Extracted entries:

▼

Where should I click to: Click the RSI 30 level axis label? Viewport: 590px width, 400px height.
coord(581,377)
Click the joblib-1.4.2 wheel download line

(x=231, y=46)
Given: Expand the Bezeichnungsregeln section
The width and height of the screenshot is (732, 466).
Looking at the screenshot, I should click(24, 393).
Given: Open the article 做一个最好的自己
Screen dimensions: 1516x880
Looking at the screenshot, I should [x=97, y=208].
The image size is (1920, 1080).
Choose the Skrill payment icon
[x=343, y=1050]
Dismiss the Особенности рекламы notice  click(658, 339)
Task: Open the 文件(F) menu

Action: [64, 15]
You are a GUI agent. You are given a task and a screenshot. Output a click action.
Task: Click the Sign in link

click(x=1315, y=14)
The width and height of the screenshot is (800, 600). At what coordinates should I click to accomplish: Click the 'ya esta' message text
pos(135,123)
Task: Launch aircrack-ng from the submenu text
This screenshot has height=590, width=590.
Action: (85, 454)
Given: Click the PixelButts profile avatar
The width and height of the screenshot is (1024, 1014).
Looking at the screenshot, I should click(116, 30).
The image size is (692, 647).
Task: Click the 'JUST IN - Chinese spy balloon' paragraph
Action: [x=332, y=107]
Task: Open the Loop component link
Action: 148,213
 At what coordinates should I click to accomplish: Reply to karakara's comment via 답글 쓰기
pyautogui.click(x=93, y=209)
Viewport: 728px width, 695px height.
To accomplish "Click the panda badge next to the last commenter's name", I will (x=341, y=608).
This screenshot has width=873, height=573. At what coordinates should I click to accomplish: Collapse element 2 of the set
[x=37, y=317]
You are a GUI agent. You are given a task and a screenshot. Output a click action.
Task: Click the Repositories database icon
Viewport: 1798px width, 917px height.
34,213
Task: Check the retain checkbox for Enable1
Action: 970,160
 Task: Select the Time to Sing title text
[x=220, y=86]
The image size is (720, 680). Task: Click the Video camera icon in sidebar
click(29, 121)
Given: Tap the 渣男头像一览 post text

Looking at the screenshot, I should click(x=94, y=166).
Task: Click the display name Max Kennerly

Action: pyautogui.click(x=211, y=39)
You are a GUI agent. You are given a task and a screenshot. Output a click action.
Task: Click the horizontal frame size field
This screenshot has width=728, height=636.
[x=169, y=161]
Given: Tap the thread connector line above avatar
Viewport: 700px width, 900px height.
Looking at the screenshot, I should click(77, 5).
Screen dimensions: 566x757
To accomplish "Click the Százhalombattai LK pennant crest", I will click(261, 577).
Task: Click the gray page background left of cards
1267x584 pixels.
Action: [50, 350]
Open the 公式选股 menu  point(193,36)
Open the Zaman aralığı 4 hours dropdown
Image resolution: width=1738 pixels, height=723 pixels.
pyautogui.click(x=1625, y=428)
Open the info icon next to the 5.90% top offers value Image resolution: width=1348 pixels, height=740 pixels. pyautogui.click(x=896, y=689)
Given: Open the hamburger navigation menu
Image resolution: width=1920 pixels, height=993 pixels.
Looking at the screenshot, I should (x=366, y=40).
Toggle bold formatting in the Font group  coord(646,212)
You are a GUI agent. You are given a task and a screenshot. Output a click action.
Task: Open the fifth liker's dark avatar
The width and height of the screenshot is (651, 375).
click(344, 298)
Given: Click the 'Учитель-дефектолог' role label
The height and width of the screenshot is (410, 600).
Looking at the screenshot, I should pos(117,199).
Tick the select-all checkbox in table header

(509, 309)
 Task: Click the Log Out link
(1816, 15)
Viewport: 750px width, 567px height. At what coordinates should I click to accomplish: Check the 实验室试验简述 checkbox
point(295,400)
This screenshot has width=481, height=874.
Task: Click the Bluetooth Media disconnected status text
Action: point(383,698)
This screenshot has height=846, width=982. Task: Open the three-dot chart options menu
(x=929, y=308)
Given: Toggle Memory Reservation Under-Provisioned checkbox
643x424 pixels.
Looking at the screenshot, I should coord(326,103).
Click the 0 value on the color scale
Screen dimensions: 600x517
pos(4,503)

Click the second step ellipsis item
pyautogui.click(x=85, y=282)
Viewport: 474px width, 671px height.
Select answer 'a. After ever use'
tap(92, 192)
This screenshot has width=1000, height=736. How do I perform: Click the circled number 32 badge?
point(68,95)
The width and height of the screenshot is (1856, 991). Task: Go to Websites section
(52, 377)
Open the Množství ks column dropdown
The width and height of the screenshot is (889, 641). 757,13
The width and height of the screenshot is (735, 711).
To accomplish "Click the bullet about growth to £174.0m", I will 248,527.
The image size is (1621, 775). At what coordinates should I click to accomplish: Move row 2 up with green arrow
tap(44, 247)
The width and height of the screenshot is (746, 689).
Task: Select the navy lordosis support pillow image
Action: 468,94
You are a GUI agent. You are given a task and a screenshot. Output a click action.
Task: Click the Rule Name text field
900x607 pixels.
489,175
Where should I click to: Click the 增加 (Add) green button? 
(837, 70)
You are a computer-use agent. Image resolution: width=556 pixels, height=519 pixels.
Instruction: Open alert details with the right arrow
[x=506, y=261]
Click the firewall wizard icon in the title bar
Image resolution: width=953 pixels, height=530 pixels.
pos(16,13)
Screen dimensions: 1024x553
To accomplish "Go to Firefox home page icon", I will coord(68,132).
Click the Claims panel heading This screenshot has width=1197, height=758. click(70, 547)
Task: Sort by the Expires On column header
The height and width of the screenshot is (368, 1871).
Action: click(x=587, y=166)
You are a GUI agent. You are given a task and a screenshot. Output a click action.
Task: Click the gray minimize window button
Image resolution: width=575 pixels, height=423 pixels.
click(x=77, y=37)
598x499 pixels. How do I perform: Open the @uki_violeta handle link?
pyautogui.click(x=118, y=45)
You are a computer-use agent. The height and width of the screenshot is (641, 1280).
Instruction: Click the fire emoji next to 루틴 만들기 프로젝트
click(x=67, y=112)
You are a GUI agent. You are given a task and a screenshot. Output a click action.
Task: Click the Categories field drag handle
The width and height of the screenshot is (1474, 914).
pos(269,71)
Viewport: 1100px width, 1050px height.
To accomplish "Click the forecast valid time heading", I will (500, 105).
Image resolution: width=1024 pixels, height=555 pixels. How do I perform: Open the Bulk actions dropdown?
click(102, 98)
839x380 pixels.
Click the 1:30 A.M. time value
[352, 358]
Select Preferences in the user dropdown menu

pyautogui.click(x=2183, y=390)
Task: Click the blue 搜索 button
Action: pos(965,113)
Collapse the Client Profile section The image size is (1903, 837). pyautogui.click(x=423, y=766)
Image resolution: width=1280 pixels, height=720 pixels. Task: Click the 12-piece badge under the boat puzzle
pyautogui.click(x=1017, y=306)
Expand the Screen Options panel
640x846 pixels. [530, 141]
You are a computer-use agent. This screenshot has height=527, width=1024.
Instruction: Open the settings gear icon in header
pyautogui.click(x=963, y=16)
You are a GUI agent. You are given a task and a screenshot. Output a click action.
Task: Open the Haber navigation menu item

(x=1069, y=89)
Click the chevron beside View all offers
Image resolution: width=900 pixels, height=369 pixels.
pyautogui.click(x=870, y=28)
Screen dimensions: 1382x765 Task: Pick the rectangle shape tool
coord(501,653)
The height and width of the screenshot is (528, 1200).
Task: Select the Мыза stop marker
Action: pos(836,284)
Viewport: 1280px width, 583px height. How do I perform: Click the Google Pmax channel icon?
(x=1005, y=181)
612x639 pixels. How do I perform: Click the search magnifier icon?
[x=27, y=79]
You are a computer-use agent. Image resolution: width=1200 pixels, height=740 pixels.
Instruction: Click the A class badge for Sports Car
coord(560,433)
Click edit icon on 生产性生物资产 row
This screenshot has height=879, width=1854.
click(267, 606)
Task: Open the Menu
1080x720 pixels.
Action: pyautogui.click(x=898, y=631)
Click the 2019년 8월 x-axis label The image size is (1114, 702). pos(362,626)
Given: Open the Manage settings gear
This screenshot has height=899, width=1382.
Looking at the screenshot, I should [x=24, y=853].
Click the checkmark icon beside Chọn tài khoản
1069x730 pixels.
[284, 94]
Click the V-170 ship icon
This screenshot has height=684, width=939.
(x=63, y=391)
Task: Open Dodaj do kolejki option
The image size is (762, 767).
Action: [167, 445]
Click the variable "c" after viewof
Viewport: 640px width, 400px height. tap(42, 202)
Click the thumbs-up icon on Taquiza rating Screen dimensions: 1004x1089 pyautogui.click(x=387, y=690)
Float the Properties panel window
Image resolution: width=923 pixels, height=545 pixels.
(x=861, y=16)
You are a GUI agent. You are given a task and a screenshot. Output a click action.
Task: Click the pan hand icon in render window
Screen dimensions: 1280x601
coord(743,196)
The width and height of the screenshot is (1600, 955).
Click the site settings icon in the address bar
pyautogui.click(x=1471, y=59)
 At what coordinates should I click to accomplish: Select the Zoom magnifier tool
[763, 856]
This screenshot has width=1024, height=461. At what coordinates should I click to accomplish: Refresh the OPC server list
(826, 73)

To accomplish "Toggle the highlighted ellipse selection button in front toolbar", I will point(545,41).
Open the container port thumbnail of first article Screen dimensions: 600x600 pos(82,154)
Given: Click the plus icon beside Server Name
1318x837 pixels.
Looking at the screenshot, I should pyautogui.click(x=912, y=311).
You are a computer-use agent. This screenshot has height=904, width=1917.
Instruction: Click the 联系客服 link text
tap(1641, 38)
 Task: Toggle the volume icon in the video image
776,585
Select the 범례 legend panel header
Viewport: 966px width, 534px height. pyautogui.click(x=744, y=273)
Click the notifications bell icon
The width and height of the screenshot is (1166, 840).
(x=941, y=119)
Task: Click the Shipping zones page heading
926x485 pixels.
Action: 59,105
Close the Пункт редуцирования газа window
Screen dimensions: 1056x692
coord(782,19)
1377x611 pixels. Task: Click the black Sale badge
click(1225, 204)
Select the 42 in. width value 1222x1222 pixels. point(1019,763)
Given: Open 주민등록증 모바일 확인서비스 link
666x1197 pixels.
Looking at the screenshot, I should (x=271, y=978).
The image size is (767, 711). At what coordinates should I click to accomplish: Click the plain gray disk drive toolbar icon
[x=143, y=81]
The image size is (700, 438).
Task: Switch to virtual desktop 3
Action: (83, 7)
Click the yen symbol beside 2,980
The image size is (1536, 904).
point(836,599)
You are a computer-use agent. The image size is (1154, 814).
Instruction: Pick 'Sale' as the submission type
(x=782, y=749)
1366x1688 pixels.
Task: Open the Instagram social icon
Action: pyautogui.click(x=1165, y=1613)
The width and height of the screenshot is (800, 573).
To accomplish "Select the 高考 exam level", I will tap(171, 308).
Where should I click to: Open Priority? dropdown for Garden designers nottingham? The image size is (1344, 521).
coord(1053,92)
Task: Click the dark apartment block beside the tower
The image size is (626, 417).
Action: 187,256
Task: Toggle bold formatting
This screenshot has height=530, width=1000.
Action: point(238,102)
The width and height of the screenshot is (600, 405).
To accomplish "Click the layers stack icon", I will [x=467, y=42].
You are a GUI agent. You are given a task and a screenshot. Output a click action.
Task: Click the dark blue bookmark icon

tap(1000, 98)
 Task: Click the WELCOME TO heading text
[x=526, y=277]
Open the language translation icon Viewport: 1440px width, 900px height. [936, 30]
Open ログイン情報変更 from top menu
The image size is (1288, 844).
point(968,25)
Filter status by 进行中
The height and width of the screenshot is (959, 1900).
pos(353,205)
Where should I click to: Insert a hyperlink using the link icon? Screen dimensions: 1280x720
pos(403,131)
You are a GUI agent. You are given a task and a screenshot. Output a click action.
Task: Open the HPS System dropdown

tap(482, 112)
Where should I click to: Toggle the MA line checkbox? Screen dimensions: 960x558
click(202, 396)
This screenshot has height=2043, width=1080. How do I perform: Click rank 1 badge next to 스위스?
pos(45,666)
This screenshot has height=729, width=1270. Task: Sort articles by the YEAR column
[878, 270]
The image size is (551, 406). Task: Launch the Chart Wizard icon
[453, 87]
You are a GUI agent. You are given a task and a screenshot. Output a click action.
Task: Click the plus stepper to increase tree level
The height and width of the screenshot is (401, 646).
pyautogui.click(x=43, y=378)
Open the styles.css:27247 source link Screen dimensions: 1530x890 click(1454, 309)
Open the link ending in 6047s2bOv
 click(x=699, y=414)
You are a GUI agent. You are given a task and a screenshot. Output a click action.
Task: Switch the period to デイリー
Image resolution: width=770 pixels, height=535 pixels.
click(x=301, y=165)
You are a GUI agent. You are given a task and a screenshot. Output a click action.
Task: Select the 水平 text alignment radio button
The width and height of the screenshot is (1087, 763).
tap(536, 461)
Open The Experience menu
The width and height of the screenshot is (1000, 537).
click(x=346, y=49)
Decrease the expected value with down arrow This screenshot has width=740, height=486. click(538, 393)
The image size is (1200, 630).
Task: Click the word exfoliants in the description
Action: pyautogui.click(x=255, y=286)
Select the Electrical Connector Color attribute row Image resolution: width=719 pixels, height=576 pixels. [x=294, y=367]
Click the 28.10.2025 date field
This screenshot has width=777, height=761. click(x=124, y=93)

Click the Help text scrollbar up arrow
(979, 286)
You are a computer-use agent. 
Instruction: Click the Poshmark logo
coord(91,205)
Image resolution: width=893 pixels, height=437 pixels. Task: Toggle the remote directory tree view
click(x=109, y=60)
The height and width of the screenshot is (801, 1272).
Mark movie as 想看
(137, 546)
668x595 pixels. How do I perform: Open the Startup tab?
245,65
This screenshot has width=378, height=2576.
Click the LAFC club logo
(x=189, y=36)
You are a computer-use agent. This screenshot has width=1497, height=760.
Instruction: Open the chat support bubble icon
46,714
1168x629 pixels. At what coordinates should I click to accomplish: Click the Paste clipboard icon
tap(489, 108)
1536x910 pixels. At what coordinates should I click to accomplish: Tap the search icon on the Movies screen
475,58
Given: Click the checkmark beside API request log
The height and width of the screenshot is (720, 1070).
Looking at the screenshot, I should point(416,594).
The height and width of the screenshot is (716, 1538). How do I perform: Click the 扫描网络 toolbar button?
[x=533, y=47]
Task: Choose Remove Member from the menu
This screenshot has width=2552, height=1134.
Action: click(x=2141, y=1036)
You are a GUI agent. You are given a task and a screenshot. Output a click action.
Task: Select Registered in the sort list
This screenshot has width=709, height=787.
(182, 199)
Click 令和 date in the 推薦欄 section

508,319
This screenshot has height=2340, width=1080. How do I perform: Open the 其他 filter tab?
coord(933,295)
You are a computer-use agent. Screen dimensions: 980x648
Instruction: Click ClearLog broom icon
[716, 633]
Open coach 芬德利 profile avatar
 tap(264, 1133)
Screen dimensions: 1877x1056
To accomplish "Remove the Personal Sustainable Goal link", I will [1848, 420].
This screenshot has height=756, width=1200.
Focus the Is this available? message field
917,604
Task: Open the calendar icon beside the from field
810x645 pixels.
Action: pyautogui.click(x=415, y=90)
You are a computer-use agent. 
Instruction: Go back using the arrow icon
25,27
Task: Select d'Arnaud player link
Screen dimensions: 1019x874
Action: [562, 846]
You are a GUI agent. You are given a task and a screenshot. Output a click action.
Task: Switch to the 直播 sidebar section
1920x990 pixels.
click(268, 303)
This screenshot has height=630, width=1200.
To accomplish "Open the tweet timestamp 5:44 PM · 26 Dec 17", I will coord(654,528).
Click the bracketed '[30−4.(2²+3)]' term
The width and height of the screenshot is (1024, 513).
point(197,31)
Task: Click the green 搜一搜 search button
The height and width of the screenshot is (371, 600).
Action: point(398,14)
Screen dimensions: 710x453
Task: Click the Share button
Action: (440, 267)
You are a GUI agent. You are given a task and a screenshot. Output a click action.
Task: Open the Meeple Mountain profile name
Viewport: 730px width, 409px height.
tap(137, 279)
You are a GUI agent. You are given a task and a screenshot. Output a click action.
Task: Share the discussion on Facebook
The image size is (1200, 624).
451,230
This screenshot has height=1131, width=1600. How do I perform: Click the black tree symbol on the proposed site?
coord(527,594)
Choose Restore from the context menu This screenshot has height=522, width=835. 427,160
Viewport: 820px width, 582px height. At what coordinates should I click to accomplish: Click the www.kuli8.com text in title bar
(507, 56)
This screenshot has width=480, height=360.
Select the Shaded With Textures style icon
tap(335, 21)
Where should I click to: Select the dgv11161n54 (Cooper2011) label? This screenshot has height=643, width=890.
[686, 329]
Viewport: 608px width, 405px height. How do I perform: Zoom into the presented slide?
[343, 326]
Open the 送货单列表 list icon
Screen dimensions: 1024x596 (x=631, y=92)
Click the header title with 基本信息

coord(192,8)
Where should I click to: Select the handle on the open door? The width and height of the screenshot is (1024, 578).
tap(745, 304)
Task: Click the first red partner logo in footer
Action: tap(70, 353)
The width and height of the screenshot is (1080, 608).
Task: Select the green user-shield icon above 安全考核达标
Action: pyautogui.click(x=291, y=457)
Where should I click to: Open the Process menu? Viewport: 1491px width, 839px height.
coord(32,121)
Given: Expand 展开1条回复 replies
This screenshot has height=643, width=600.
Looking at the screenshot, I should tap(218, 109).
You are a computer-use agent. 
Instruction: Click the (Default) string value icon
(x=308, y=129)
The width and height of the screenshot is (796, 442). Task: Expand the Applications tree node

▲

Work instruction:
Looking over the records, find each line with the word "Remove" and copy it.

Output of the task:
Task: Choose Remove Member from the menu
To accomplish "Remove the Personal Sustainable Goal link", I will [1848, 420].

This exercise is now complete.